Arthur Henry Cross  (13 December 1884 – 23 November 1965) was an English recipient of the Victoria Cross, the highest award for gallantry in the face of the enemy that can be awarded to British and Commonwealth forces.

Early life
He was born in Shipdham, Norfolk, one of five children. He moved to London when aged 15. He was married and became a father at the age of 18.

Military career
Cross enlisted in the 21st Battalion First Surrey Rifles, The London Regiment on 30 May 1916. In 1917, he transferred to the Machine Gun Corps. He was 33 years old, and a lance corporal in the 40th Battalion, Machine Gun Corps, British Army during the First World War when the following deed took place for which he was awarded the Victoria Cross.
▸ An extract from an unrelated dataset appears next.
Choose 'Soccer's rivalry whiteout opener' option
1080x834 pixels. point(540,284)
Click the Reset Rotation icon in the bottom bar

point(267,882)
On 25 March 1918 at Ervillers, France, Lance-Corporal Cross volunteered to make a reconnaissance of the position of two machine-guns which had been captured by the enemy. With the agreement of his sergeant he crept back alone with only a service revolver to what had been his section's trench and was now the enemy's. He surprised seven soldiers who responded by throwing down their rifles. He then marched them carrying the machine guns complete with the tripods and ammunition to the British lines. He then handed over the prisoners and collected teams for his guns which he brought into action immediately, annihilating a very heavy attack by the enemy.

The Victoria Cross was given for "extreme gallantry, initiative and dash". In June he was awarded the Military Medal for another act of bravery.

Legacy
Cross received an engraved gold watch upon visiting his old village, and later a road there was named after him. 

His medal was used as a prop in the film Carrington V.C. starring David Niven.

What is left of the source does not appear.